RECORD EXCERPTS:
━━━━
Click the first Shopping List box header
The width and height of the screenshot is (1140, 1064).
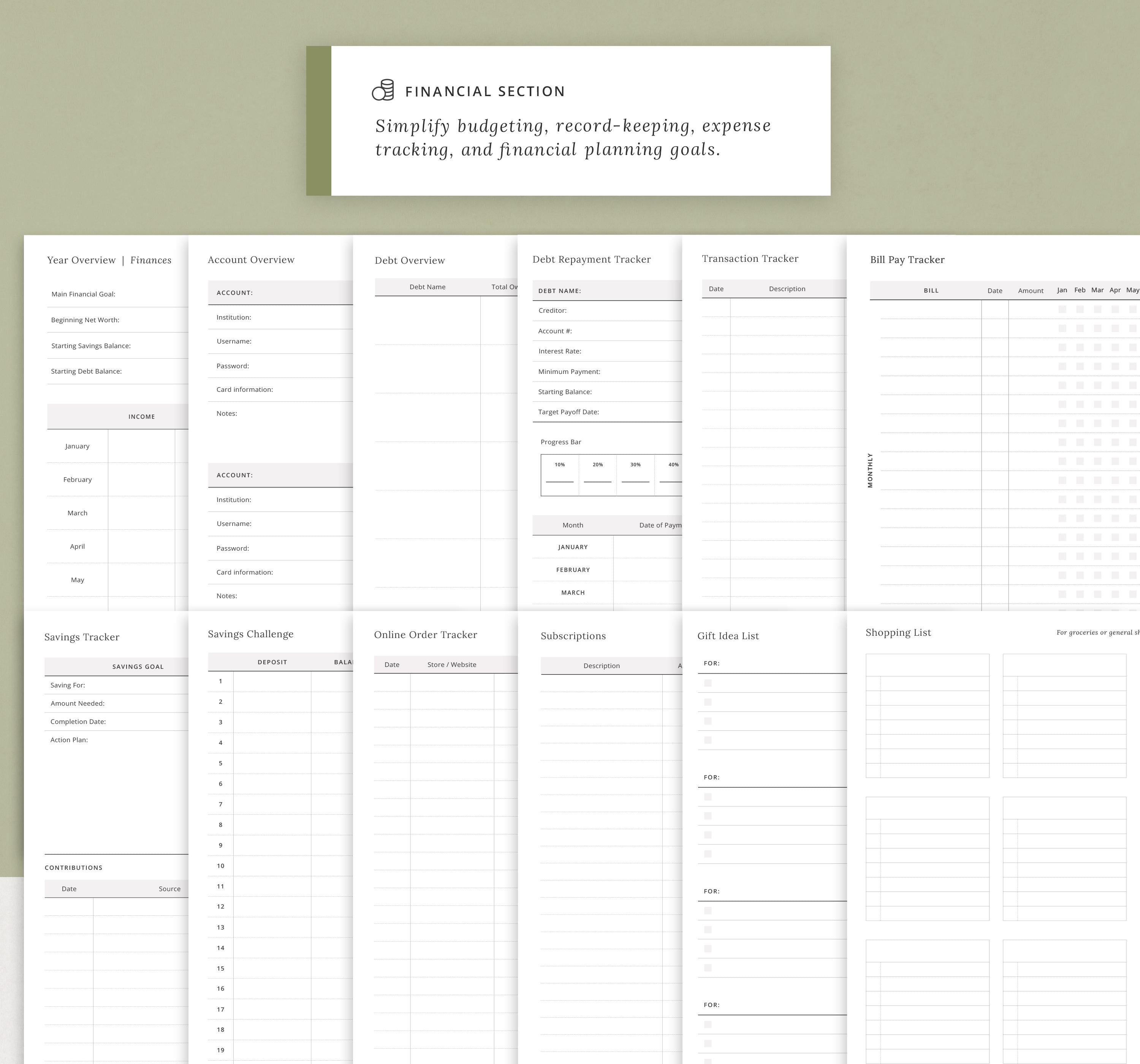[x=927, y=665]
━━━━
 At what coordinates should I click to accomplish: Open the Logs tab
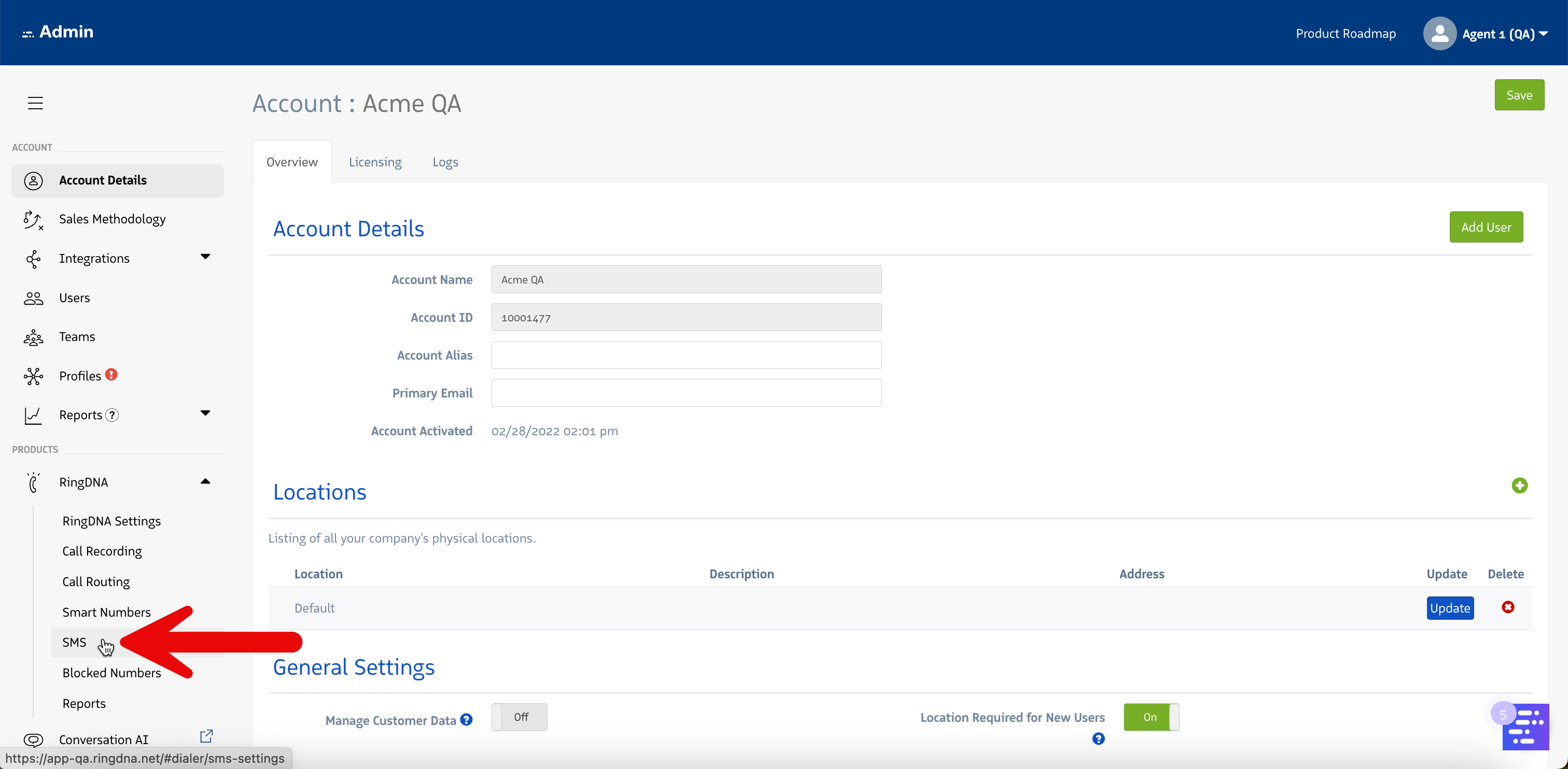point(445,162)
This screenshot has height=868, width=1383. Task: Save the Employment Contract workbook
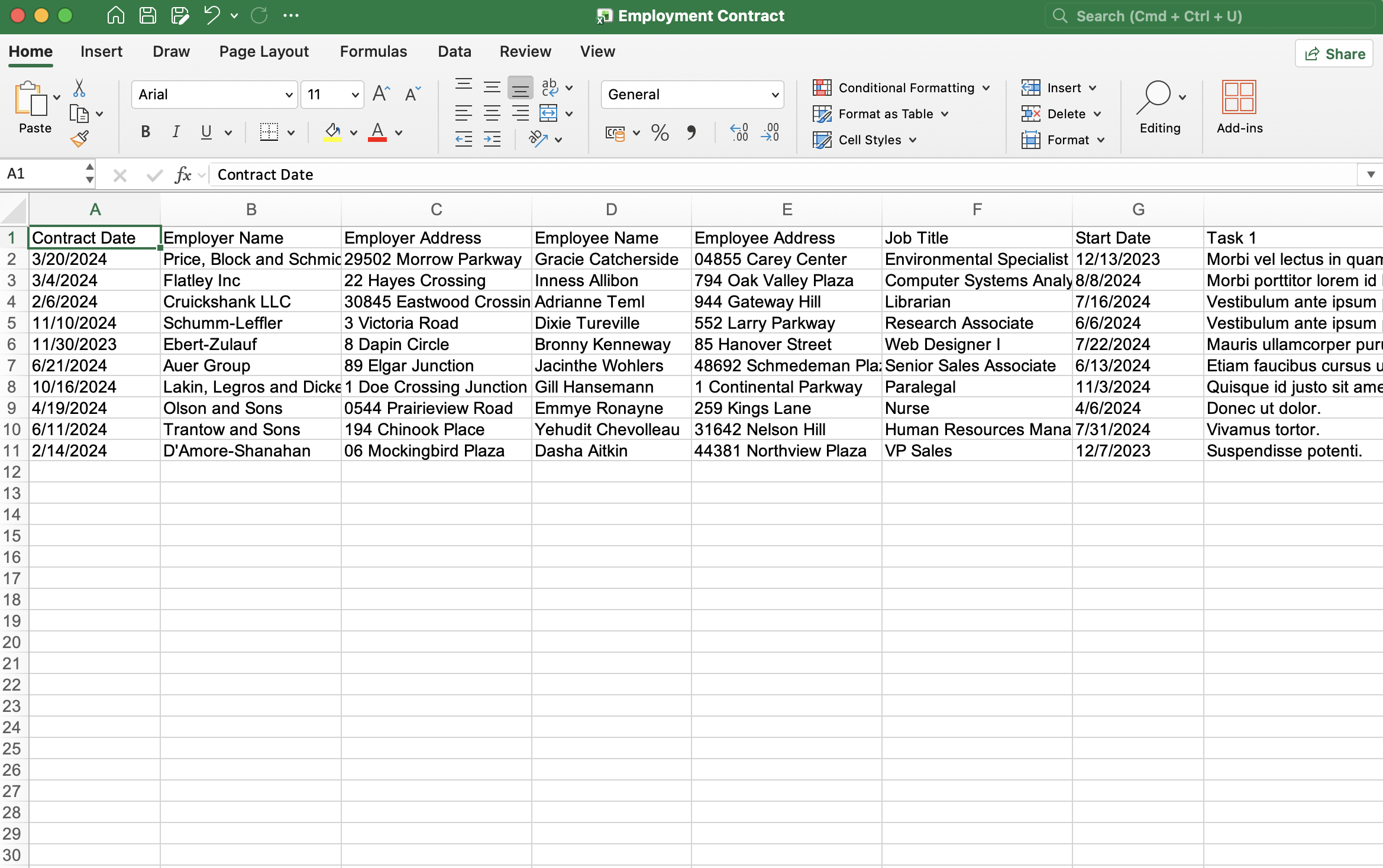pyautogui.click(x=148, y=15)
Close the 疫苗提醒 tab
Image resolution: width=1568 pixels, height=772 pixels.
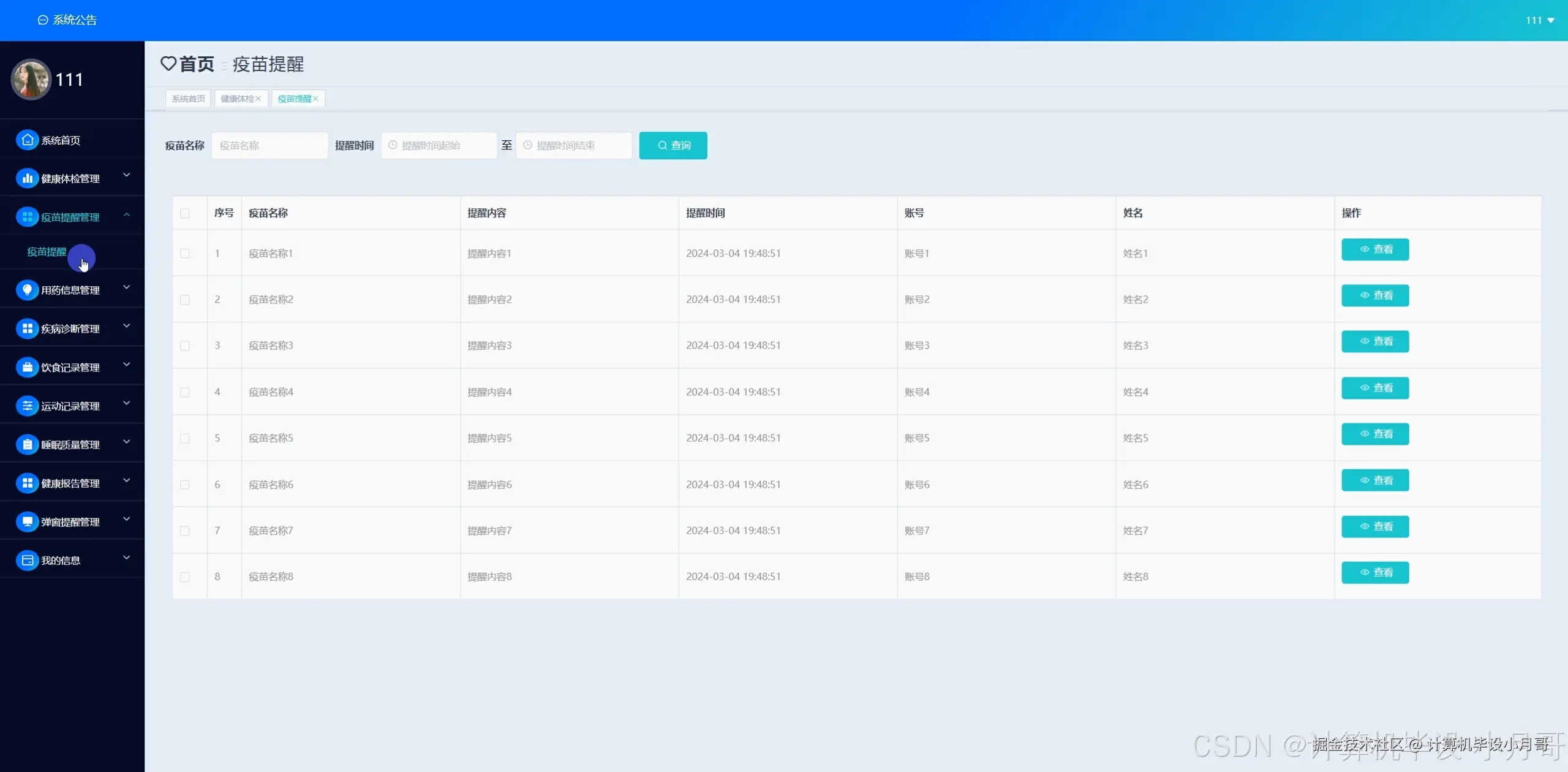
━━━━
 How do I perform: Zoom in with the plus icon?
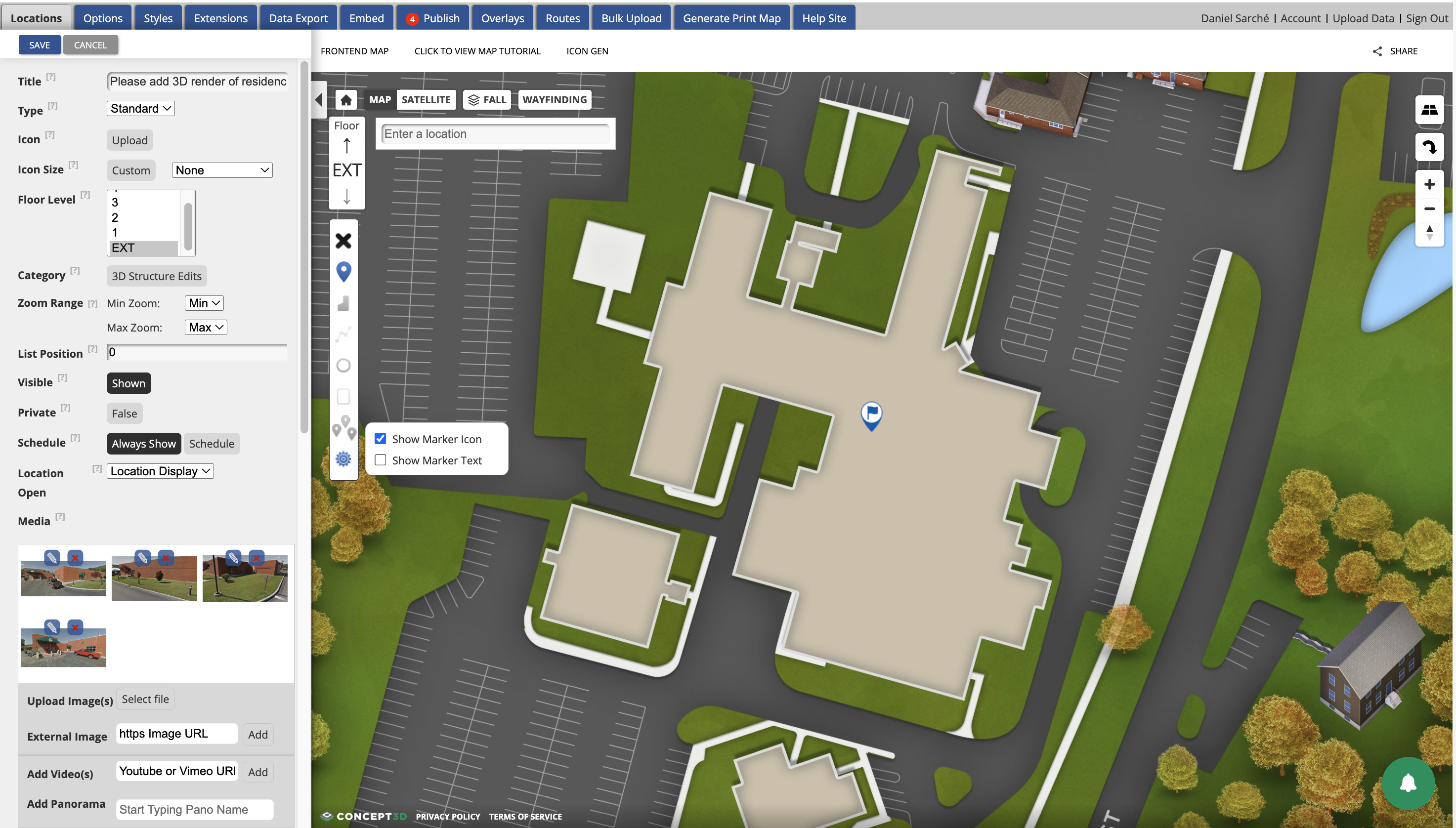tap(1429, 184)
━━━━
THE PROBLEM:
Copy only these lines from the records above, exactly: the one with "At what coordinates", the one with "Image resolution: width=1568", and those between. Skip the pictures.

PROBLEM SOLUTION:
 At what coordinates should I click to accomplish: Open the Logs tab
point(445,162)
This screenshot has height=868, width=1383. Task: Save the Employment Contract workbook
pyautogui.click(x=148, y=15)
Close the 疫苗提醒 tab
Image resolution: width=1568 pixels, height=772 pixels.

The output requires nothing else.